Medexus Pharmaceuticals Inc. ("Medexus" or the "Company") (
TSX:MDP.TO) (
OTCQX:MEDXF) today announced that it has scheduled a webinar on Thursday, August 5, 2021 at 10:00 a.m. Eastern Time to discuss the Complete Response Letter (CRL) that the Company's licensor, medac GmbH, recently received from the Food and Drug Administration (FDA) for treosulfan.
As previously disclosed, the New Drug Application (NDA) was submitted in respect of the use of treosulfan in combination with fludarabine as a preparative regimen for allogeneic hematopoietic stem cell transplantation (allo-HSCT). As expressed in the CRL, the FDA has determined that it cannot approve the NDA in its present form and has provided recommendations specific to additional clinical/statistical data and analyses pertaining to the primary and secondary endpoints of the completed pivotal Phase III study.

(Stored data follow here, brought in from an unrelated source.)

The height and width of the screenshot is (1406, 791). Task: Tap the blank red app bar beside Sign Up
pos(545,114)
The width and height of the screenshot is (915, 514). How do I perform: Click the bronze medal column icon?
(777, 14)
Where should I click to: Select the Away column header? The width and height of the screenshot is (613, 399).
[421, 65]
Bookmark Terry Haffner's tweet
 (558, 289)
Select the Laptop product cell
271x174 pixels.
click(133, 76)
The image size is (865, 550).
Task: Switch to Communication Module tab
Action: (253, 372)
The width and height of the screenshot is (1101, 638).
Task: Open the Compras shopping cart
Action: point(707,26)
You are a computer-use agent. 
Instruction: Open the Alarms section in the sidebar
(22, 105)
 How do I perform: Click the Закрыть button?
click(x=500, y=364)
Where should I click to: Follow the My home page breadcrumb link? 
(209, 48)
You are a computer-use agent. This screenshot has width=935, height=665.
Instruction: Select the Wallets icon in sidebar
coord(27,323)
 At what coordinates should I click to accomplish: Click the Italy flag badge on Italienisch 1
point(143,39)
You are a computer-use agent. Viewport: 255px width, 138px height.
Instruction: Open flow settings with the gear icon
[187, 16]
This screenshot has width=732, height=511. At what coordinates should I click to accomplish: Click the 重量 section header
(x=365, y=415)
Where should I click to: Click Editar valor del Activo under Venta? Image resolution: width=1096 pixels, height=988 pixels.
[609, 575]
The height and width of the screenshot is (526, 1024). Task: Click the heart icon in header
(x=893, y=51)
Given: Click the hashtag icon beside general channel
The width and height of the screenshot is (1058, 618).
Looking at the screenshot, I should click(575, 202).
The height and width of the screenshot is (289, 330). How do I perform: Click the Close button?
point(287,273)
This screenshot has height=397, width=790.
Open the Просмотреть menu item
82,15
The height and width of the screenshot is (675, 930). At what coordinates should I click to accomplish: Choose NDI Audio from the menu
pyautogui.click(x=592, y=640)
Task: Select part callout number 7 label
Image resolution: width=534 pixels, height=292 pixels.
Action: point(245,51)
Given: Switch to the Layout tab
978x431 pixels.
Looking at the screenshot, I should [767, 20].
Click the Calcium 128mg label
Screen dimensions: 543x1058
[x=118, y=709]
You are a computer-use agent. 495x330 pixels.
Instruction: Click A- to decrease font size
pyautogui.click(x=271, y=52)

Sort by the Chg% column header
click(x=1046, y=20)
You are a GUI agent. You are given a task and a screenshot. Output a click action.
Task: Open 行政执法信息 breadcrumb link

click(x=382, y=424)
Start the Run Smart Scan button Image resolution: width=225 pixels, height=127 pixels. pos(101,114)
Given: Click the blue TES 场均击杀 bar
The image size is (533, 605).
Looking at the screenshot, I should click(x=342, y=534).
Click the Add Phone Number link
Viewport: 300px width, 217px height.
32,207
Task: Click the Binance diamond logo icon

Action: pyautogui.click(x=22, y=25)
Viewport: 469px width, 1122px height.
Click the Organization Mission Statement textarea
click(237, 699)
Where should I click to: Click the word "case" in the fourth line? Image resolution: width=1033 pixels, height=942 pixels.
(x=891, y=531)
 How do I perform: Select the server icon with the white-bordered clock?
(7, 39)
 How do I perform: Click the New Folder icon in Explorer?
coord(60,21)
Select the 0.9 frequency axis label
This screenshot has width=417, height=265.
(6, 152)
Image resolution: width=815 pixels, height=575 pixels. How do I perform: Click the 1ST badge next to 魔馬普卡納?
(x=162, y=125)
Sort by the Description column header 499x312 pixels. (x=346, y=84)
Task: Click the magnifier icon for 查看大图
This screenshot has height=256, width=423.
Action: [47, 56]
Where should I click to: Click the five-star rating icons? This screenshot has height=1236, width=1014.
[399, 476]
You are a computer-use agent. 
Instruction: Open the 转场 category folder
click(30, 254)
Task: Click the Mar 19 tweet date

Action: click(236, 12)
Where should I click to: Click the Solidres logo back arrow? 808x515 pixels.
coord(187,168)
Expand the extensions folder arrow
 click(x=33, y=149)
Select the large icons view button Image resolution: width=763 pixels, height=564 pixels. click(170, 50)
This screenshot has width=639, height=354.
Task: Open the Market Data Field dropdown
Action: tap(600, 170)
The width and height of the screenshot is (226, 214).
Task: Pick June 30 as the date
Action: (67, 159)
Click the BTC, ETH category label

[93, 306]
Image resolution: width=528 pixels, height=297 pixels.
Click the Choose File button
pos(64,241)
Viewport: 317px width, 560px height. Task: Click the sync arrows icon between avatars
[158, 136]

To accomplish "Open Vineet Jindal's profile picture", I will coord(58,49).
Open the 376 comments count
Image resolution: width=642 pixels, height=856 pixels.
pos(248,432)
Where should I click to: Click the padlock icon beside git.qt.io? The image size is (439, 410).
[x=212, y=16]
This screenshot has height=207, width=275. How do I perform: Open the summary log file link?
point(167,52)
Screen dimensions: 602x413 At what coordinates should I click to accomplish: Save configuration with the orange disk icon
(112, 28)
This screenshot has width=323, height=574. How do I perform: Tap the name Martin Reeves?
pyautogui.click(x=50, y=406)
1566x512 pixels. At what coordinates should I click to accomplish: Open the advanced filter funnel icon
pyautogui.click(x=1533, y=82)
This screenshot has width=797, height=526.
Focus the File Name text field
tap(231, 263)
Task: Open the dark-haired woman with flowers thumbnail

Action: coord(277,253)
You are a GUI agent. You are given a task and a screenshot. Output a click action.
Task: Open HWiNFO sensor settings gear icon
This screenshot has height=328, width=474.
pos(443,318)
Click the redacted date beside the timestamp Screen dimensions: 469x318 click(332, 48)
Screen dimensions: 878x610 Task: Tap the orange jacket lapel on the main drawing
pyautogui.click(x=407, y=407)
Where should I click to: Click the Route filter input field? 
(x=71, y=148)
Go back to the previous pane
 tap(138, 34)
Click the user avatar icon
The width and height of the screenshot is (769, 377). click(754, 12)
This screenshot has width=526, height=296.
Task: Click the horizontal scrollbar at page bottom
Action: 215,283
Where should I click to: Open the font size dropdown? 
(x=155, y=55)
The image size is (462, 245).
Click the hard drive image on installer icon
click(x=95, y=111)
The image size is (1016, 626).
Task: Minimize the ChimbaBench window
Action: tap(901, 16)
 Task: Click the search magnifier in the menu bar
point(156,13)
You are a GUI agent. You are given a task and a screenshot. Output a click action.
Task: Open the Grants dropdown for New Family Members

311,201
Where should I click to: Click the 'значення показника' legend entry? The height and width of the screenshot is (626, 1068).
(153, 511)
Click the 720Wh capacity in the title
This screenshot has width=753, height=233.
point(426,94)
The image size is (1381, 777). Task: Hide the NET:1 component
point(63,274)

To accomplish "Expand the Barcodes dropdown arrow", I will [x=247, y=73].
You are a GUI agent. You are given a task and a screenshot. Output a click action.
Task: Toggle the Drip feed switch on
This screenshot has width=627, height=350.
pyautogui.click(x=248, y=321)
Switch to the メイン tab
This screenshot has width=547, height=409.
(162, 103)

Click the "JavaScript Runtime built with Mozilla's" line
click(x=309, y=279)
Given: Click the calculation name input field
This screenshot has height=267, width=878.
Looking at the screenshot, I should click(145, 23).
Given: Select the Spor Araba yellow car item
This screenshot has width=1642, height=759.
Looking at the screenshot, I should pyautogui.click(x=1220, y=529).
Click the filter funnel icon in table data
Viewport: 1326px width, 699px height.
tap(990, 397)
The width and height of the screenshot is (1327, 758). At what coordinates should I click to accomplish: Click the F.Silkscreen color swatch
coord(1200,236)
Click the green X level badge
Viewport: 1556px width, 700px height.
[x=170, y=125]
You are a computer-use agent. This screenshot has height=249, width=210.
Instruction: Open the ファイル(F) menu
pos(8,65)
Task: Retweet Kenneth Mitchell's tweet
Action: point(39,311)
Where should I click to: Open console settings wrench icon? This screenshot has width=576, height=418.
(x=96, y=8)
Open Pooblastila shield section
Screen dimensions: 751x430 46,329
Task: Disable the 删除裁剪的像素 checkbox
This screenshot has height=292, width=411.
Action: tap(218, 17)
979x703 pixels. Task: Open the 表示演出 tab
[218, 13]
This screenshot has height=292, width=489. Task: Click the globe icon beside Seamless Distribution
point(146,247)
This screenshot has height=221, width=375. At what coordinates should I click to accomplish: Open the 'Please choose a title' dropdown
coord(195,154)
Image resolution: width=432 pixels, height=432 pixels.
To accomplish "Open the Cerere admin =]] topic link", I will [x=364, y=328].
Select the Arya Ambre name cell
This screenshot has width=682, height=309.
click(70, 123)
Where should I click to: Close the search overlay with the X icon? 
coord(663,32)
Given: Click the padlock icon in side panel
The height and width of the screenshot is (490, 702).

Medexus continues to be encouraged by the potential for approval of treosulfan by the FDA in the United States due to the acceptance by other agencies around the world and the excellent survival data that has been demonstrated for at-risk groups. The Company has scheduled the webinar to discuss the implications of the CRL and anticipated pathways to FDA approval. Ken d'Entremont, CEO, and Marcel Konrad, CFO will provide an overview of the CRL, followed by a question-and-answer period.